Однако в любом случае тот факт, что любимый человек является составной частью моей личной жизни как объективное благо для меня, отчетливо показывает ту совершенно новую роль, которую играет в любви счастье.

В нашем контексте важно подчеркнуть тесно связанную с любовью радость по поводу факта существования данного человека. Нетрудно видеть, что, как мы уже отмечали, любимый человек ceteris panbus (при прочих равных условиях) в новом смысле представляет для меня объективное благо и становится частью моей личной жизни, благодаря чему его существование как таковое приносит более сильную и интимную радость.

Необыкновенное счастье, связанное с взволнованностью любимым человеком

Но отличие любви от всех остальных позитивных ценностных ответов в аспекте роли счастья проявится еще ярче, если мы примем во внимание второй источник счастья – взволнованность красотой и достоинствами любимого. Мы уже видели ранее, что красота, достоинства, благородство любимого человека должны особым образом раскрыться в своей делектабельности, чтобы иметь возможность пробудить в нас любовь. В этом уже заключается специфическая радость в связи с существованием любимого человека, с его качествами, с его присутствием, со всей его жизнью, с общением, communio с ним. Его существо, его индивидуальность восхищают нас, и это означает для нас счастье. Они трогают наше сердце, завоевывают его, и с этим тесно связано специфическое осчастливливание через существование любимого. Разумеется, здесь возможны очень значительные вариации в зависимость от силы и особенно вида любви. Это необыкновенным образом выражается в супружеской любви, а во влюбленности достигает своей кульминации.

Радость, которую нам приносит взволнованность красотой и достоинствами любимого человека, не только несравненно больше радости других эмоциональных ценностных ответов, но и в корне отличается от последней. Конечно, нам приносит счастье возможность видеть человека, которым мы восхищаемся, – возможность наслаждаться его душевными качествами, его своеобразием, когда мы находимся в его обществе, общаемся с ним, вступаем с ним в живой контакт. Но, во-первых, это счастье значительно слабее того, которое мы испытываем, находясь в обществе любимого человека, – разумеется, при условии, что это чистое восхищение без любви.

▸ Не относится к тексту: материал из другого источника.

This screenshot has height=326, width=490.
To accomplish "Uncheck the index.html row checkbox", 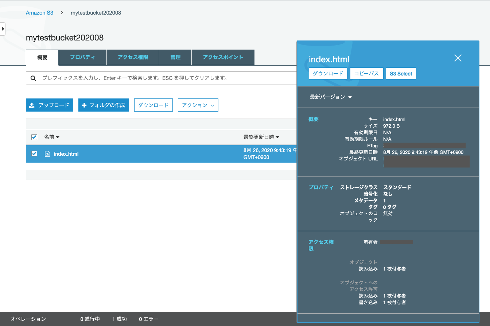I will [34, 154].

Но оно и качественно отличается, поскольку счастье любви гораздо интимнее, поскольку радость в связи с существованием другого человека – это нечто личное, поскольку между мной и другим человеком существует таинственная связь, поскольку состояние восхищения пускает здесь более глубокие корни, «ангажирует» меня совершенно иным образом и именно поэтому становится длительным фактором моей жизни.

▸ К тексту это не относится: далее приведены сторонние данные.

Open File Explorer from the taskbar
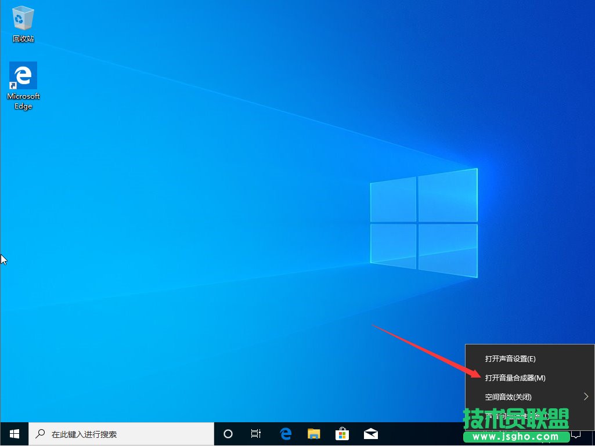This screenshot has width=595, height=446. point(313,433)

В любви любимый человек предстает перед любящим как ярко выраженное «ты», а не как простое «он» или «она». Это также особым образом проявляется в форме осчастливливания через существование любимого человека, в форме взволнованности его красотой и достоинствами. Такое осчастливливание радикально отличается от любого «наслаждения», связанного с простым погружением в красоту, при котором другой человек остается по отношению к нам в «третьем лице». А существо любимого человека как бы говорит любящему «ты».

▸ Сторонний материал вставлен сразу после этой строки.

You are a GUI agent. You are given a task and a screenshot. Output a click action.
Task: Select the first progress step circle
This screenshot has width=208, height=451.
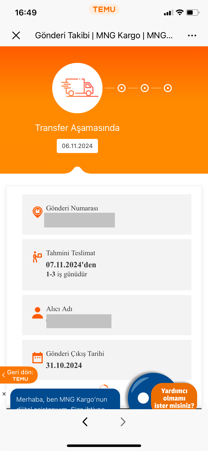(x=122, y=88)
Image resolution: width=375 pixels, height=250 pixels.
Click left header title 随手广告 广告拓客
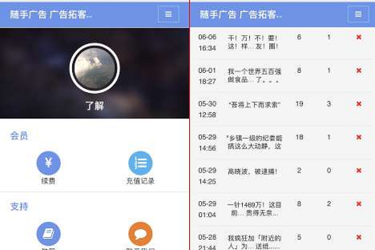51,14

Любовь предполагает совершенно иную, более глубокую, более продолжительную, более индивидуальную и интимную взволнованность красотой любимого человека, чем в случае всех остальных позитивных эмоциональных ценностных ответов. Многое, как например уважение, вообще не предполагает взволнованности, но сравнение с восторгом и почтением, предполагающими последнюю, демонстрирует то совершенно новое во взволнованности, что лежит в основе любви.

Любимый человек восхищает нас и радует своим существованием – и тем больше, чем больше мы его любим. Ребенок восхищает мать всеми проявлениями своего характера, он является неисчерпаемым источником радости, блаженства для матери. И для любящего супружеской любовью существо любимого человека представляет собой постоянный источник счастья: его индивидуальность, манера говорить, смеяться, его отношение к жизни, жизненный ритм – все это восхищает любящего, радостно волнует сердце.

В супружеской любви, когда она раскрывается во всей своей красоте и величии, любимый человек воплощает собой в определенном смысле весь мир ценностей, и в этом случае счастье взволнованности приобретает уникальный характер. Создается ощущение, что в любимом просиял весь ценностный мир и из конкретного его воплощения на меня изливается поток счастья. «Ты можешь скрываться за тысячами форм, но любимую мою я сразу узнаю», – говорит Гете в «Западно-восточном диване», точно выражая это основное свойство любви.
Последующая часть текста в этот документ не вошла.